Depot Steroid Injections for Hay Fever: Not Recommended
Long-acting depot steroid injections should not be used for hay fever management due to lack of guideline support, availability of safer alternatives, and concerns about adrenal suppression—despite historical evidence of symptomatic efficacy.
Why Depot Steroids Are Not Appropriate First-Line Therapy
The evidence base for depot steroids in hay fever is entirely historical, with no studies conducted after 1988 1. While older research demonstrated that single intramuscular injections of methylprednisolone acetate or betamethasone provided significant symptom relief lasting 1-4 weeks 2, 1, this approach has been abandoned in modern practice for important reasons:
Adrenal Axis Suppression
- A single intramuscular injection of methylprednisolone acetate causes moderate but significant hypothalamic-pituitary-adrenal (HPA) axis suppression for three weeks, with recovery at four weeks 3
- This sustained tissue exposure to corticosteroids is suboptimal compared to modern alternatives 4
Lack of Contemporary Guideline Support
- No current allergy or rhinitis guidelines recommend depot steroid injections as standard therapy
- The historical use was reserved only for situations where "complete control of severe symptoms is judged essential (e.g. for a wedding or exam)" 5
Preferred Modern Alternatives
Intranasal corticosteroids are the evidence-based first-line therapy for hay fever, offering:
- Localized anti-inflammatory effects without systemic absorption
- No HPA axis suppression with standard dosing
- Daily control that can be titrated to symptom severity
- Established safety profile for long-term use
For severe refractory cases requiring systemic therapy, short courses of oral prednisone (5-7 days) are preferable to depot injections because they:
- Provide predictable duration of action
- Allow dose adjustment if needed
- Result in shorter HPA axis suppression
- Avoid the irreversibility of depot formulations
When Systemic Steroids Might Be Considered
Only in exceptional circumstances where:
- Severe symptoms are completely refractory to intranasal steroids, antihistamines, and leukotriene antagonists
- A critical time-limited event requires guaranteed symptom control
- The patient understands and accepts the risks of HPA suppression
Even in these rare situations, a short oral prednisone course (40-60 mg daily for 5-7 days) is safer than depot injection because it provides similar efficacy with more predictable pharmacokinetics and shorter duration of adrenal suppression 1, 3.
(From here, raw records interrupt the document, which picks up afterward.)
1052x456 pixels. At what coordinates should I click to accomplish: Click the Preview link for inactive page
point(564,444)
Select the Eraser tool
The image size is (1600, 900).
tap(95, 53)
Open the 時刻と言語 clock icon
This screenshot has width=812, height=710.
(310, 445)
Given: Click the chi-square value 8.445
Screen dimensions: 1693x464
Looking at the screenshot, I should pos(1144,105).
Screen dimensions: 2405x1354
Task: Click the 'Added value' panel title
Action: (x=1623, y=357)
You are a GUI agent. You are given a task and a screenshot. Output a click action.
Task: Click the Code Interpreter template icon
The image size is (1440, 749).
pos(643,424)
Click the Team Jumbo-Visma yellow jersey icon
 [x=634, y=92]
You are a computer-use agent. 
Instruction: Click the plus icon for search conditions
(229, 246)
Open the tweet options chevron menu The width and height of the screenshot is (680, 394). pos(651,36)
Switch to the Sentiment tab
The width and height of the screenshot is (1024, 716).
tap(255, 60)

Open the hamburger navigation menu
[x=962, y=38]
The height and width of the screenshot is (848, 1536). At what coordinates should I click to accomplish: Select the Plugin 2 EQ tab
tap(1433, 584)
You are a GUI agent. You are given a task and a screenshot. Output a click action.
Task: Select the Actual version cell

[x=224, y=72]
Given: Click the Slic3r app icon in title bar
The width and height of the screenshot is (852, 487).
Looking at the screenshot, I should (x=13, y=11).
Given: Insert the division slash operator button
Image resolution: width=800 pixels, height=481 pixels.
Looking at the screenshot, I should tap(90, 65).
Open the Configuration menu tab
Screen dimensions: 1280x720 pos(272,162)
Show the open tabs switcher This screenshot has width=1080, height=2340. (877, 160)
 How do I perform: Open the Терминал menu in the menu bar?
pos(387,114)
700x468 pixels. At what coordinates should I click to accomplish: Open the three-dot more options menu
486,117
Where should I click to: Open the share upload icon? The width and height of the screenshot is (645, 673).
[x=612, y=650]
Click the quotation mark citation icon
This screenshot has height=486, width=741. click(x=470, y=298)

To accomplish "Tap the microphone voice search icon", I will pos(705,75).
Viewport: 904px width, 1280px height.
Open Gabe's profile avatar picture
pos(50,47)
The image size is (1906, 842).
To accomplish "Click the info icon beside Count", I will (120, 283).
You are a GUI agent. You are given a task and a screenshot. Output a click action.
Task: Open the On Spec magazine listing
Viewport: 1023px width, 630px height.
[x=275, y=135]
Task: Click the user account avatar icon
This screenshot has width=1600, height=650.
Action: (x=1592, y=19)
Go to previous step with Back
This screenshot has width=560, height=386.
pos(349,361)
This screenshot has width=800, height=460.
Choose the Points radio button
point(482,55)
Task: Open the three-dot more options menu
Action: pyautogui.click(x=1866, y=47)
Critical Safety Considerations
- Depot formulations cannot be reversed once administered
- Three weeks of HPA suppression means impaired stress response during that period 3
- The historical studies showing "safety" were conducted before modern understanding of long-term corticosteroid risks
- Repeated depot injections (which some patients may request given initial efficacy) carry cumulative risks of osteoporosis, glucose intolerance, and other systemic effects
Practical Clinical Approach
For patients requesting depot steroids or presenting with severe hay fever:
- Optimize topical therapy first: Ensure proper intranasal corticosteroid technique (aim spray laterally, not medially; use daily during pollen season)
- Add combination therapy: Intranasal antihistamine (azelastine) plus intranasal steroid shows superior efficacy to either alone
- Consider oral antihistamines: Second-generation agents (cetirizine, loratadine, fexofenadine) as adjuncts
- Reserve oral steroids: If systemic therapy is truly necessary, use prednisone 40 mg daily for 5-7 days maximum
- Never use depot injections: The risk-benefit ratio does not support this approach in modern practice
The historical efficacy data for depot steroids 2, 1 must be weighed against contemporary understanding of corticosteroid risks and the availability of safer, guideline-supported alternatives that provide excellent symptom control without prolonged HPA suppression.